A second theory is that government has determined that health care and education are important enough to subsidize. In doing so, they might be making these industries more inefficient.
A third theory is that innovation requires aggressive experimentation that we naturally resist in schools and hospitals. If a product at Google fails, the company learns from the flop and makes something else. No big deal. But in hospitals, the "product" is a patient, and a failed experiment is a dead person and a lawsuit. Big deal. So big, in fact, that it's reasonable to consider an "aggressively experimental" health care system to be somewhat undesirable.
WHY DO YOU FEEL SQUEEZED?(Or: It's the Productivity, Stupid)
Let's review what we know. From 1950 to 1970, earnings rose 25 percent each decade. From 1970 to 2010, real GDP doubled while real earnings fell by 28 percent. Two labor trends helped to offset this reversal. First, and very happily, women stormed into the workforce and supported their families with income. Second, and less joyously, everybody worked much harder. The typical two-parent family worked 26 percent more hours in 2010 than in 1975 but the middle class still feels incredibly squeezed.
The theory of this essay is not that productivity is bad, but that a great divergence between the productivity of different industries is making our work cheaper while it makes our necessities more expensive. As Tyler Cowen, the author of The Great Stagnation, put it: "In most typical household budgets, housing, education, and health care are very important.

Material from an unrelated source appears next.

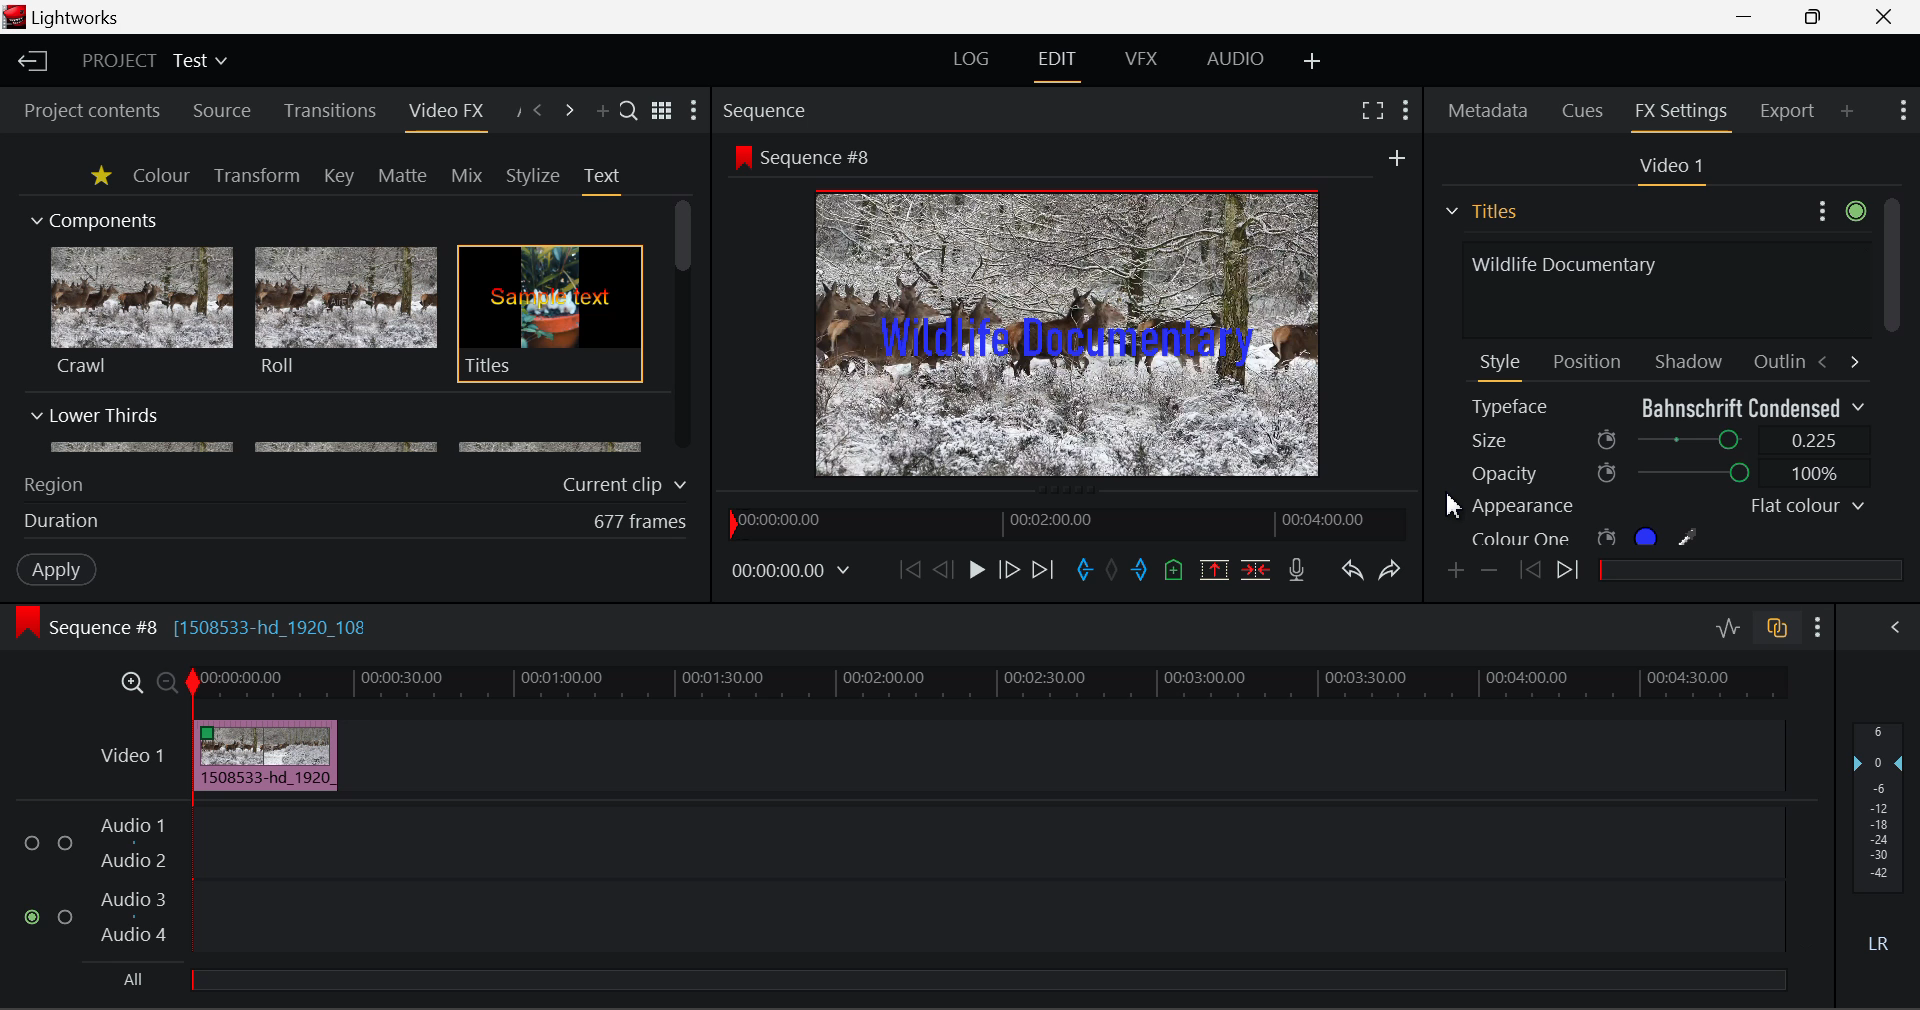 Image resolution: width=1920 pixels, height=1010 pixels. What do you see at coordinates (1408, 111) in the screenshot?
I see `Show Settings` at bounding box center [1408, 111].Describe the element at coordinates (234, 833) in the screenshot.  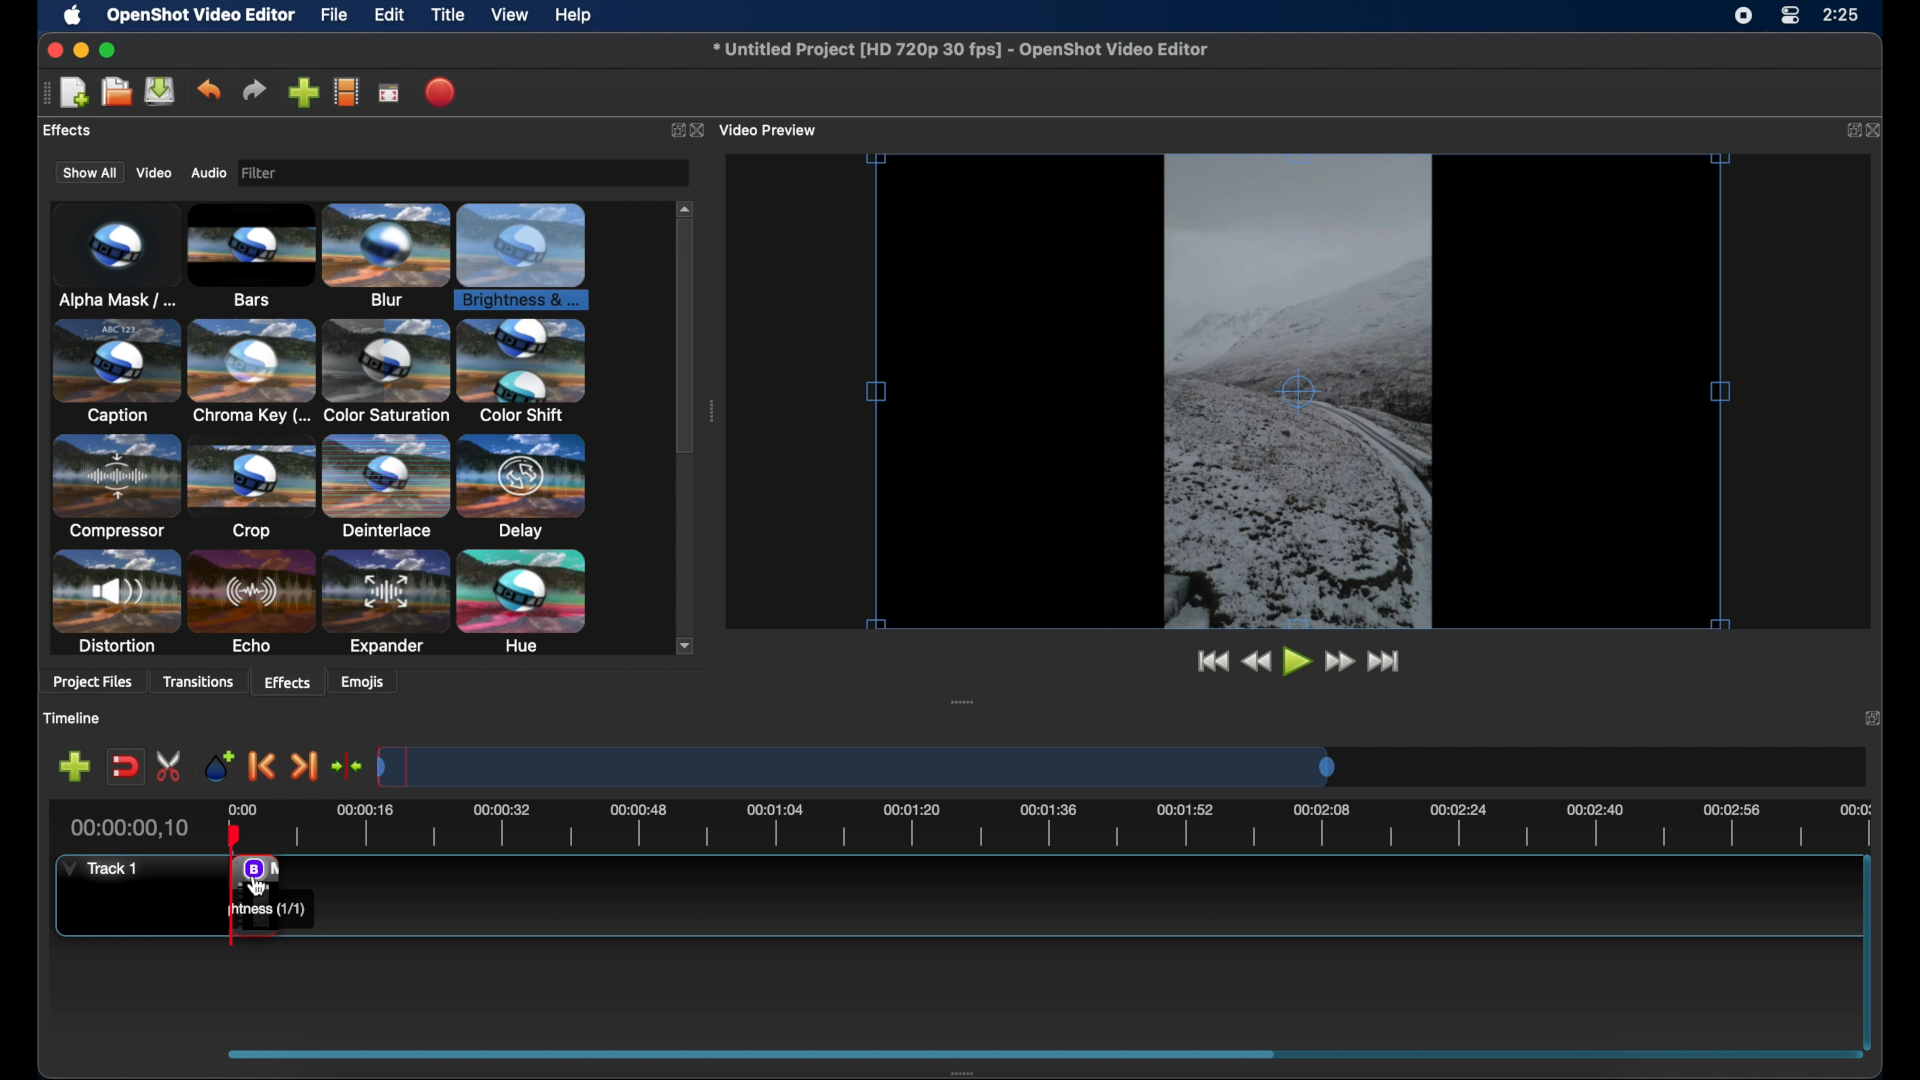
I see `playhead` at that location.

Higher prices in those areas, above what productivity gains can justify, are driving much of the progress slowdown." That's the productivity divergence. That's why you feel squeezed.

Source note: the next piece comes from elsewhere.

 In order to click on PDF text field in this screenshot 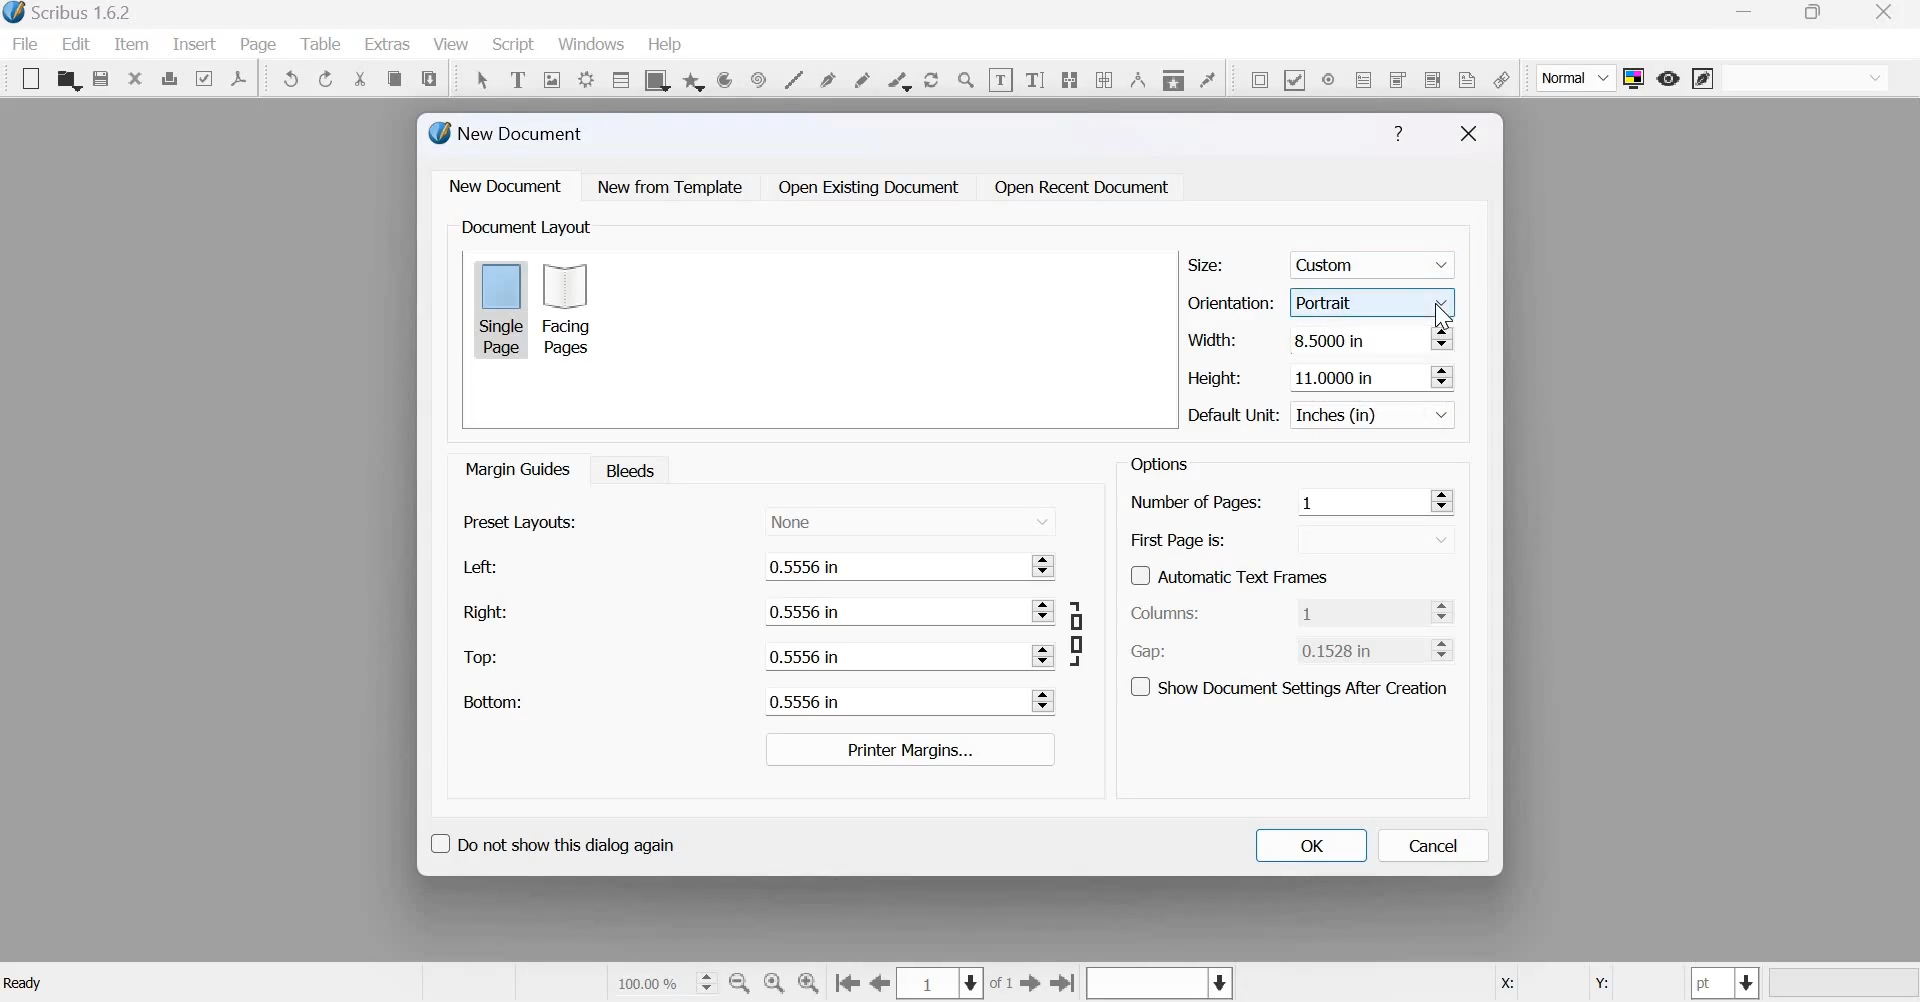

If you're looking for somebody to blame, blame everybody. Blame the corporations who turned jobs over to machines and foreigners. Blame investors who reinforced the culture of productivity by rewarding companies for good quarterly earnings. Blame consumers who bought more of the cheaper stuff. Blame the culture of productivity.
But also, blame the culture of un-productivity. Blame doctors for too many treatments, and university presidents for too many new buildings, and city planners for strict zoning laws, and government for subsidizing industries and obscuring incentives to be more efficient.